1713: The Treaty of Utrecht & Other Quebec Curios

Part of “Je me souviens: New France, 1534-1763”

A copy of the Treaty of Utrecht. Photo credit: InfoGibraltar/Wikimedia Commons. A copy of the Treaty of Utrecht. Photo credit: InfoGibraltar/Wikimedia Commons.

At the beginning of the eighteenth century, far away from New France, in a not-so-little continent named Europe, there was a war going on, and all because of the lack of children. More specifically, countries engaged in a war because of the lack of male children, or rather, the male child. At the very end of the seventeenth century, in November of 1700, the King of Spain, Charles II, died without leaving any heirs, or any children, for that matter. Infirm and handicapped from birth, most possibly from the fact that his family, the Habsburgs, were so closely related that his parents were actually uncle and niece, Charles II was often in ill health. Historians believe that he was also impotent, unable to produce heirs, meaning when he died, the Habsburgs line died with him. Who would succeed as King of Spain?

This sounds not only unimportant but wholly irrelevant to the average New France farmer, who might have not even known that there was a war going on because a king had died. However, the consequences of Charles II’s death unfortunately had its consequences in the New World, because the king’s death meant that many countries, including France itself, now vied for the Spanish throne. France seemed to have a decent claim to the throne, after all: in his will, Charles II named his grand-nephew, Philip, as his successor, and in the event that Philip refused to become King of Spain and inherit the massive Spanish empire, Philip’s brother would get a chance at it.
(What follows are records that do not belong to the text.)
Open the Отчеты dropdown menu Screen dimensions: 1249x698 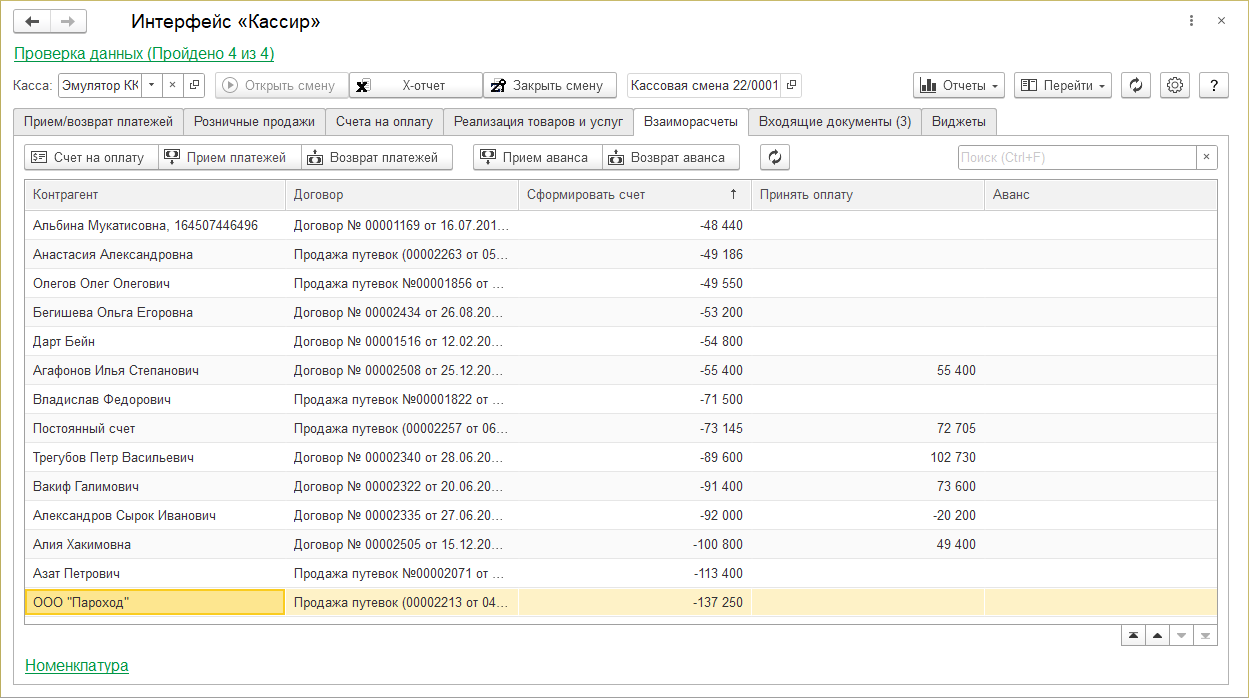point(958,85)
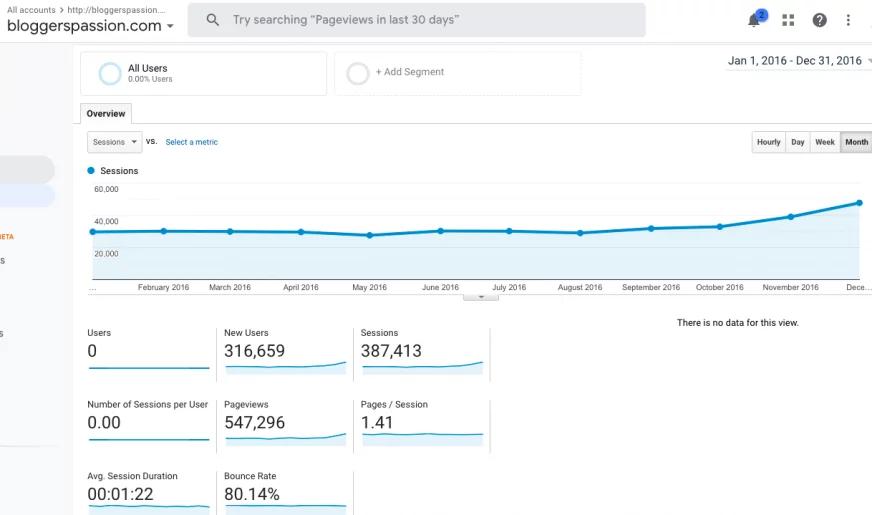Click the All Users segment circle icon
Image resolution: width=872 pixels, height=515 pixels.
110,73
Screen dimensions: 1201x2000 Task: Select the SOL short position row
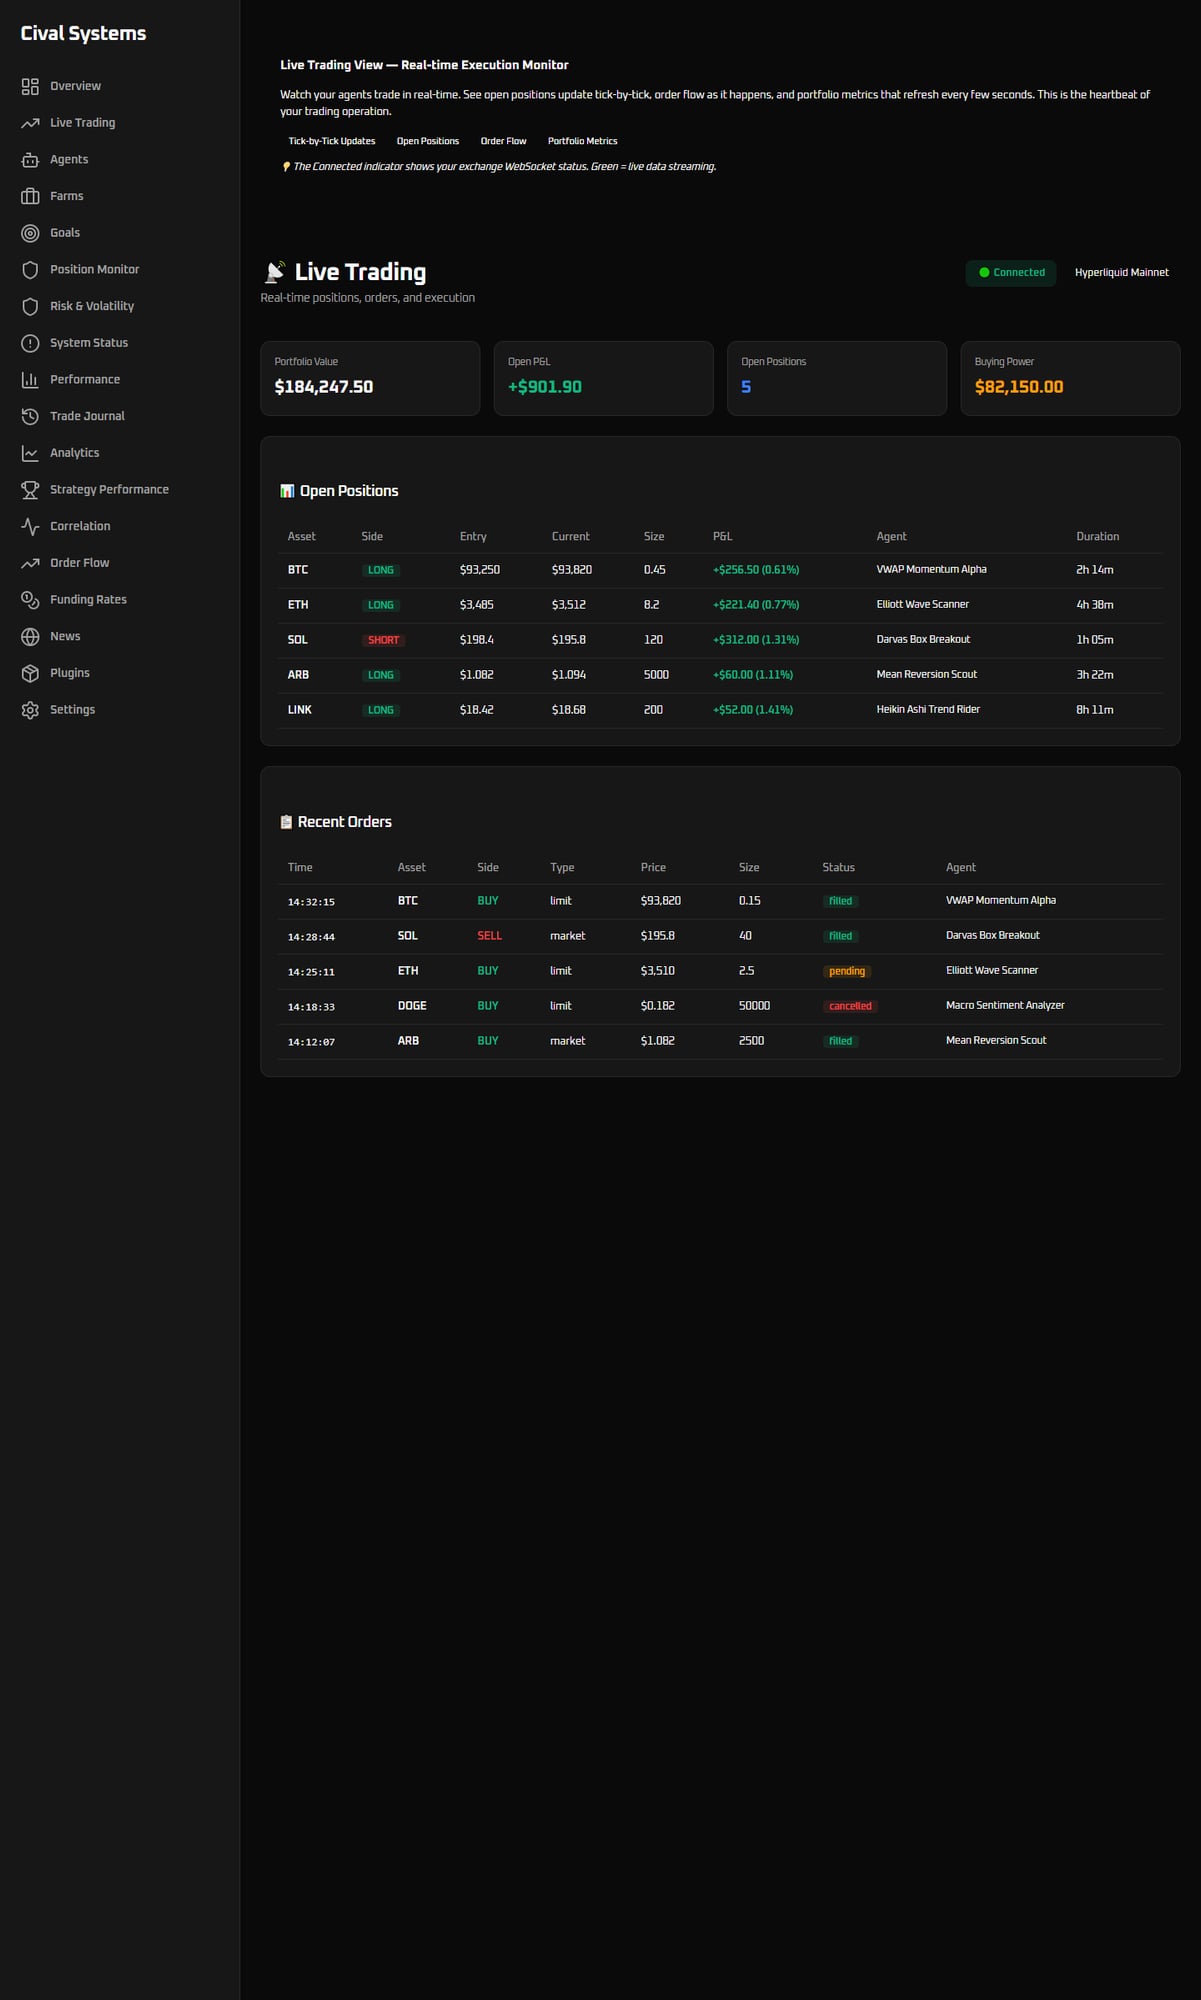click(x=720, y=640)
For Philip, accepting the Spanish throne, however, came at a price: he would forever renounce any potential claim he had to become the King of France. This would be a steep price to pay for the grandson of none other than the current King of France, Louis XIV. But Philip accepted, after a meeting held by the Royal Council, though this also had yet another catch to it: Philip was sixteen, and still a minor. Philip’s father had died already, leaving his grandfather, Louis XIV, a man bent on making France the most powerful country in Europe, having effective control over Spain. It turns out that some people didn’t like that idea, especially since that meant that Louis XIV would want to freeze out trade with competition such as the Netherlands and England. War broke out two years after Charles II’s death, in 1702, with the English and the Netherlands countries fighting against France (Spain) and her allies. Acadia and eventually Newfoundland became a centre of battle in the New World. In order to end the war, there would have to be a treaty, or so the story goes.
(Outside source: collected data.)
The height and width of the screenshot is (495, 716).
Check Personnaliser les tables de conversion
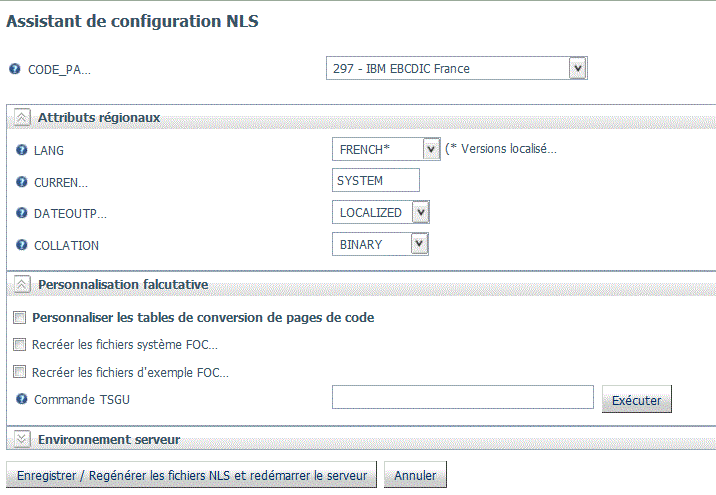[x=19, y=317]
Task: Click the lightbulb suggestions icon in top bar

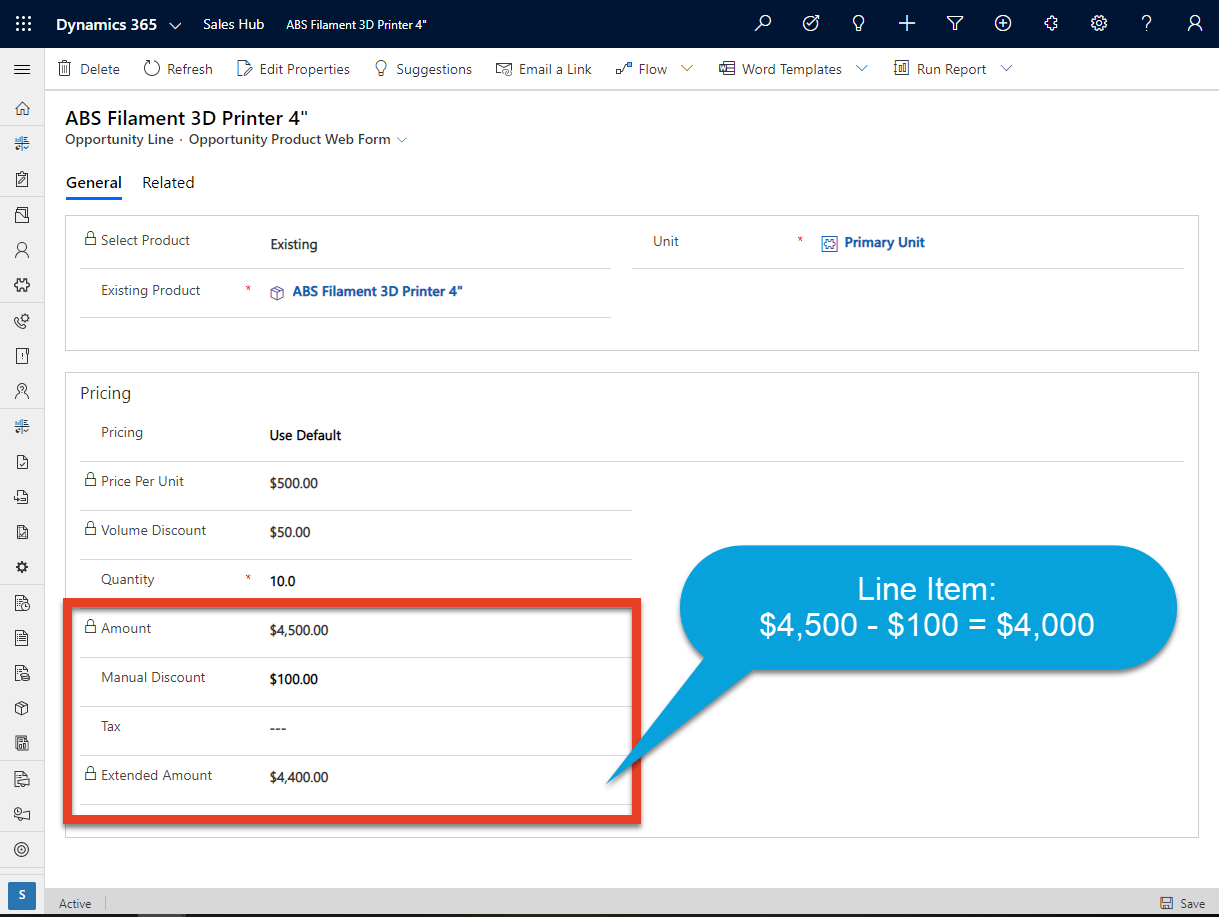Action: 858,23
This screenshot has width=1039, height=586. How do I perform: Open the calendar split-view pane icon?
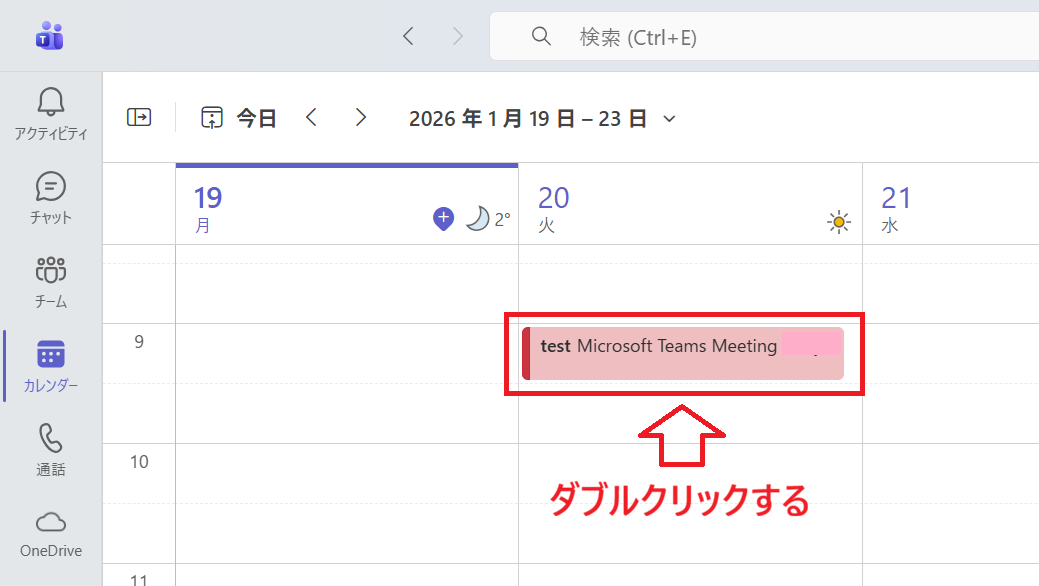139,117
The major idea behind the Treaty of Utrecht would ultimately prohibit any type of unification of the French and Spanish thrones, but, like the war, the treaty had its implications to the territory of New France as well. As part of the bargaining chips between France and England and their respective allies, France ceded Acadia and Newfoundland to England, but retained fishing rights around the coasts of the latter. Even though Acadia would fall into British hands now, the deportation of Acadians would not happen until the 1750s. The French also had to give up the area around Hudson’s Bay. Internally, they also had to compensate the Hudson’s Bay Company for damages that happened to their company.
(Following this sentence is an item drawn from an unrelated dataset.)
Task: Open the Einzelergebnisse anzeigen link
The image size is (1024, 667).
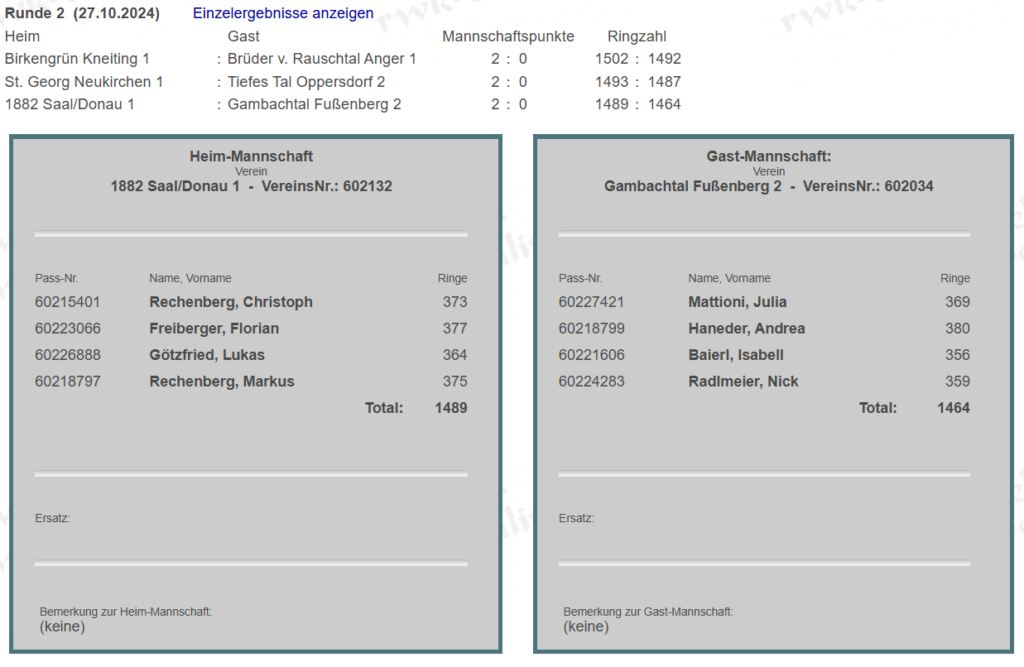Action: click(x=283, y=13)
The Treaty of Utrecht technically meant that war was supposed to stop, the Treaty of Utrecht did little to hinder the outbreak of future conflict, though life in the Quebec region of New France would go on more or less the same as it had been. However, unresolved tensions between the France and England would eventually mean the outbreak of the Seven Years’ War, a war that would also have consequences on New France—consequences that some might qualify as devastating.